Subject to Section 2.11(a) of this Article II, any business of the Corporation may be transacted at an annual meeting
of stockholders without being specifically designated in the notice, except such business as is required by any statute to be
stated in such notice. No business shall be transacted at a special meeting of stockholders except as specifically designated in
the notice. The Corporation may postpone or cancel a meeting of stockholders by making a public announcement (as defined
in Section 2.11(c)(4) of this Article II) of such postponement or cancellation prior to the meeting. Notice of the date, time and
place to which the meeting is postponed shall be given not less than ten (10) days prior to such date and otherwise in the manner
set forth in this section.
Section 2.5
Organization and Conduct
. Every meeting of stockholders shall be conducted by an individual
appointed by the Board of Directors to be chair of the meeting or, in the absence of such appointment or appointed individual,
by the Chair of the Board of Directors or, in the case of a vacancy in the office or absence of the Chair of the Board of Directors,
by one of the following officers present at the meeting in the following order: the Vice Chair of the Board of Directors, if there
is one, the Chief Executive Officer, the President, the Vice Presidents in their order of rank and seniority, the Secretary, or, in
the absence of such officers, a chair chosen by the stockholders by the vote of a majority of the votes cast by stockholders
present in person or by proxy. The Secretary, or, in the Secretary’s absence, an Assistant Secretary, or, in the absence of both
the Secretary and Assistant Secretaries, an individual appointed by the Board of Directors or, in the absence of such
appointment, an individual appointed by the chair of the meeting shall act as secretary of the meeting.
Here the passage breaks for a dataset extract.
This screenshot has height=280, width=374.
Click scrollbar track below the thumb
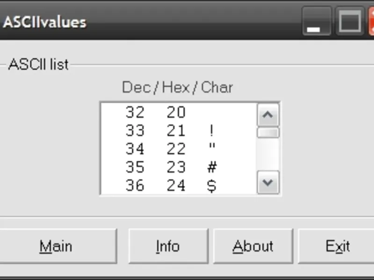(268, 155)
In the event that the
Secretary presides at a meeting of stockholders, an Assistant Secretary, or, in the absence of all Assistant Secretaries, an
individual appointed by the Board of Directors or the chair of the meeting, shall record the minutes of the meeting.
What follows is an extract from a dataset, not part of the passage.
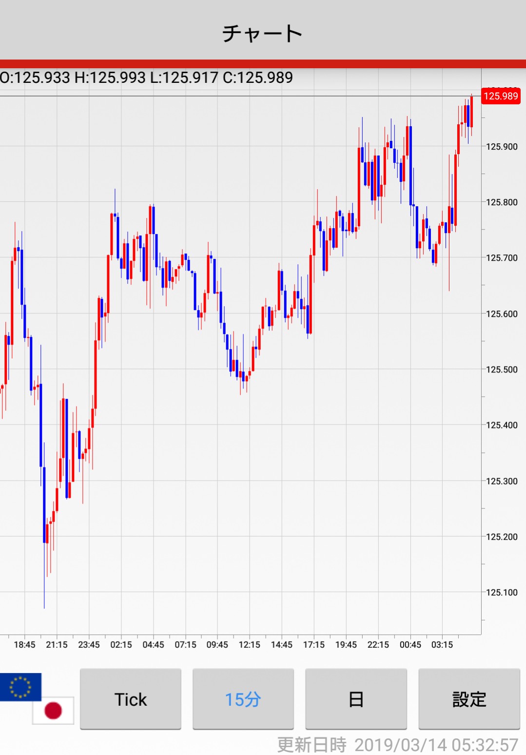Select the 12:15 time axis label
This screenshot has height=755, width=526.
[249, 644]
The order of business and all other matters of procedure at any meeting of stockholders shall be determined by the
chair of the meeting. Except as otherwise prescribed by the Board of Directors, the chair of the meeting shall have the exclusive
power to prescribe such rules, regulations and procedures and take such action as, in the discretion of the chair and without any
action by the stockholders, are appropriate for the proper conduct of the meeting, including, without limitation, (a) establishing
an agenda or order of business for the meeting; (b) restricting admission to the time set for the commencement of the meeting;
(c) limiting attendance at the meeting to stockholders of record of the Corporation, their duly authorized proxies and such other
individuals as the chair of the meeting may determine; (d) limiting participation at the meeting on any matter to stockholders
of record of the Corporation entitled to vote on such matter, their duly authorized proxies and other such individuals as the
chair of the meeting may determine; (e) limiting the time allotted to questions or comments by participants; (f) determining
when and for how long the polls should be opened and when the polls should be closed; (g) maintaining order and security at
the meeting; (h) removing any stockholder or any other individual who refuses to comply with meeting procedures, rules or
guidelines as set forth by the chair of the meeting; (i) concluding a meeting, or recessing, postponing, delaying or adjourning
the meeting, for any reason, in the presence or absence of a quorum, to a later date and time and at a place announced at the
meeting; (j) complying with any state and local laws and regulations concerning safety and security; and (k) restricting the use
of audio or video recording devices at the meeting. The chair of the meeting, in addition to making any other determinations
that may be appropriate to the conduct of the meeting, shall, if the facts warrant, determine and declare to the meeting that a
matter of business was not properly brought before the meeting and if such chair should so determine, such chair shall so
declare to the meeting and any such matter of business not properly brought before the meeting shall not be transacted or
considered. Unless otherwise determined by the chair of the meeting, meetings of stockholders shall not be required to be held
in accordance with the rules of parliamentary procedure.
Section 2.6
Quorum
. At any meeting of stockholders, the presence in person or by proxy of stockholders
entitled to cast a majority of all the votes entitled to be cast at such meeting on any matter shall constitute a quorum; but this
section shall not affect any requirement under any statute or the charter of the Corporation (the “
Charter
”) for the vote
necessary for the approval of any matter. If, however, such quorum is not established at any meeting of the stockholders, the
chair of the meeting may adjourn the meeting sine die or from time to time to a date not more than one hundred twenty (120)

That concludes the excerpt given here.